• Task
According to the passage below on the electro-spinning nozzle pack, what is the more preferred spacing between the solution injection nozzles?

• Passage provided
Accordingly, as the solution inlet 56 as well as the gas inlet 57 are not necessarily formed at the ends of the body 55, e.g., both ends in the longitudinal direction of the body 55, but are formed in such a manner that they are projected upward from the body 55, configurational interference does not occur even when two or more electro-spinning nozzle packs 50 are connected, for example, in the longitudinal direction, for producing a wide fiber web, and this enables them to obtain excellent extensibility.
The solution injection nozzles 65 are arranged in such a manner that their inlets are located at a lower part of the solution receiving space 41 and they extend downward, passing through the gas receiving space 43 until their outlets are projected downward from the body 55.
The gas injection nozzles 75 are arranged in such a manner that they have a one-to-one correspondence with the solution injection nozzles 65 and their inlets are located at a lower part of the gas receiving space 43, extending downward until their outlets are projected downward from the body 55. The gas injection nozzles 75 are disposed so as to encompass the solution injection nozzles 65. As such, the solution injection nozzle 65 passes through the center of the gas injection nozzle 75.
The gas injection nozzles 75 having a one-to-one correspondence with the solution injection nozzles 65 with a uniform spacing therebetween having an aperture that is slightly larger than or equal to the outer diameter of the liquid injection nozzles 65, which creates a tight fitting between the gas injection nozzles 75 and the solution injection nozzles 65. Here, the gas injection nozzles 75 are adapted to enable a flow path forming process for giving a direction to the nanofibers that are spun. Also, when taking the prevention of an electric field interference, the prevention of any contact between the ejected filament streams and an available space in the solution injection nozzle 65 into consideration, a spacing between the solution injection nozzles 65 installed in the electro-spinning nozzle pack 50 is preferably between 1 mm and 50 mm, and more preferably between 3 mm and 30 mm. If the spacing is too small, the electrical interference becomes greater; if the spacing is too large, the production efficiency becomes poor, which results in non-uniform nanofiber webs, making them appear as a stain. In order to spin uniform nanofibers, the solution injection nozzle 65 is preferably structured to have an inner diameter between 0.005 mm and 1.0 mm, an outer diameter between 0.01 mm and 5 mm, and a length of the outwardly projected portion between 0.1 mm and 55 mm. As to the gas injection nozzle 75, a suitable inner diameter is between 0.1 mm and 10 mm, and a suitable length of the outwardly projected portion is between 0.01 mm and 55 mm, but an outer diameter is not particularly limited. Because the gas injection nozzle 75 should accommodate the solution injection nozzle 65 therein, it should have a larger outer diameter than that of the solution injection nozzle 65. Also, because the gas injection nozzle 75 should inject gas from a higher position or from the same height as the outlet of the solution injection nozzle 65, it should have a length shorter than or equal to that of the solution injection nozzle 65.

• Source material
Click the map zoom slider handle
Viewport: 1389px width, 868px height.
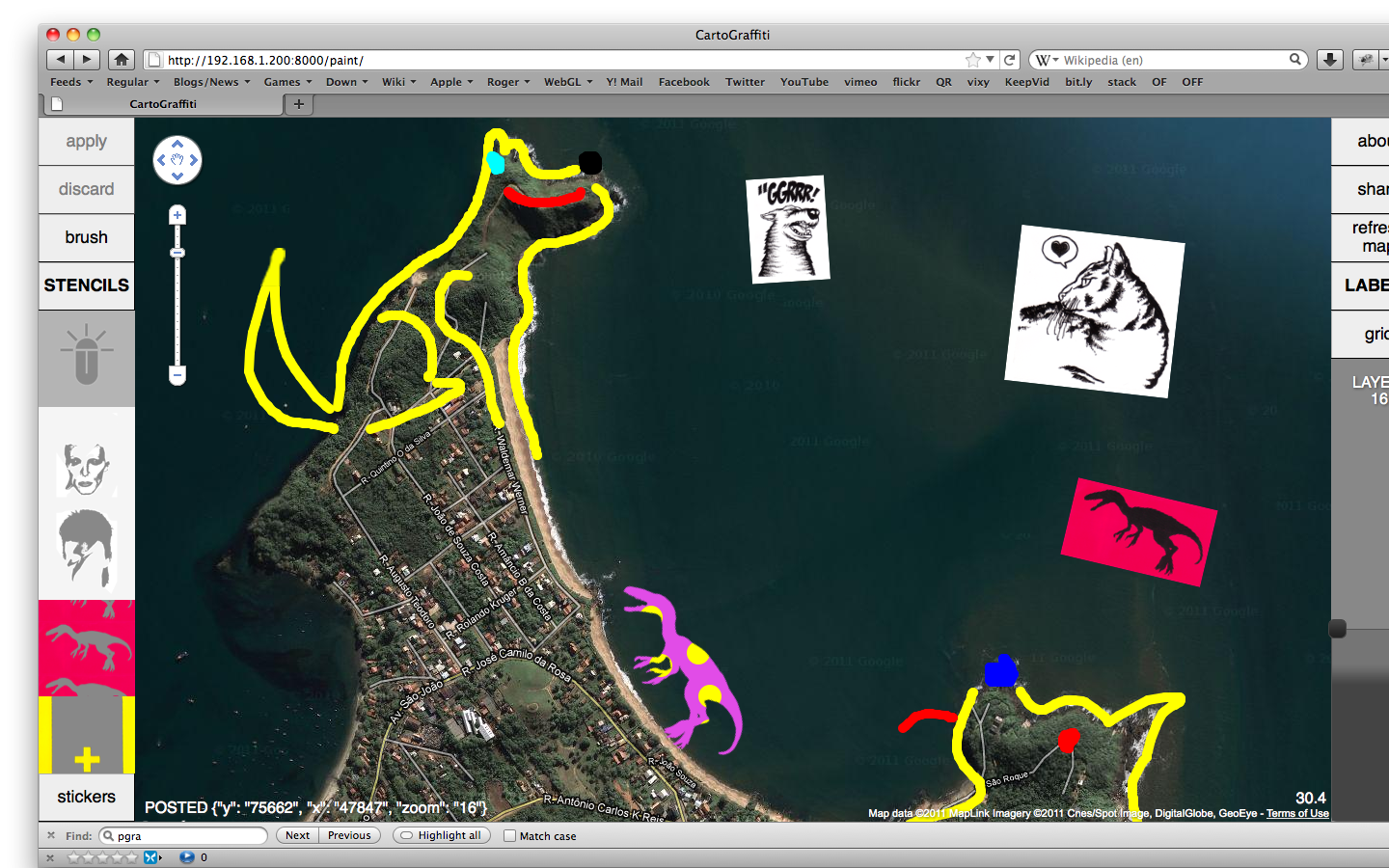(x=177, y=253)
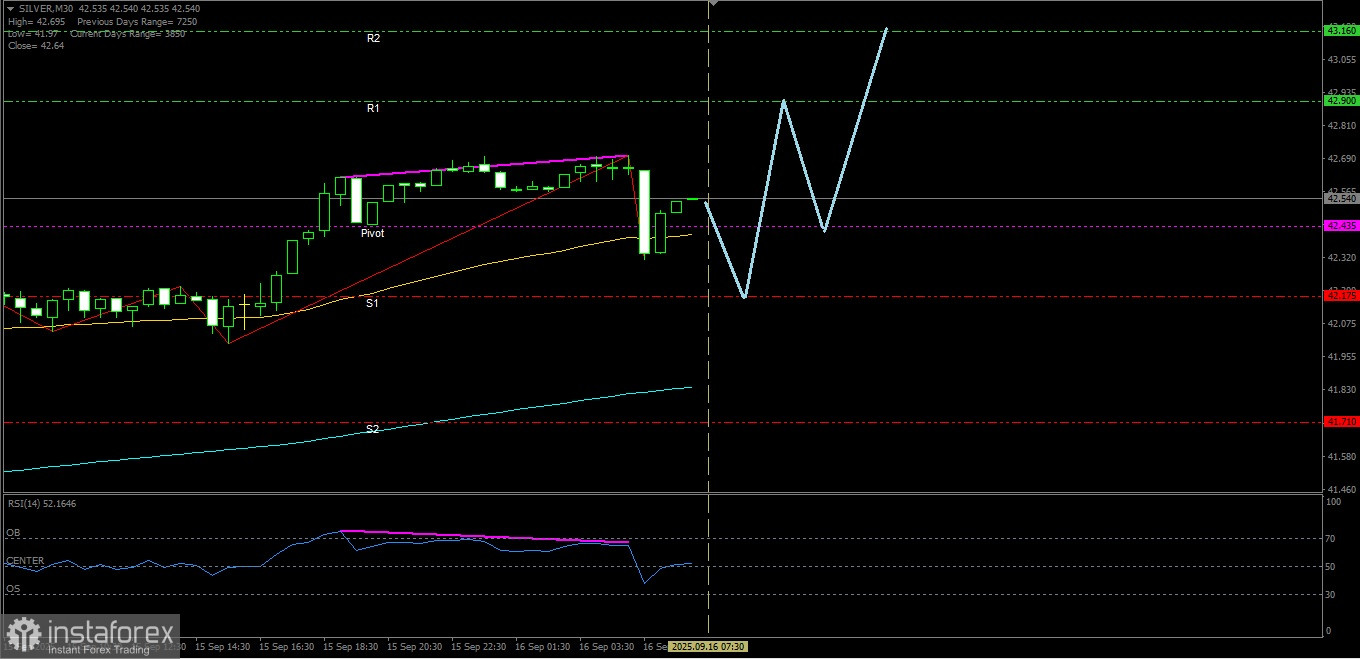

• The output
Between 3 mm and 30 mm.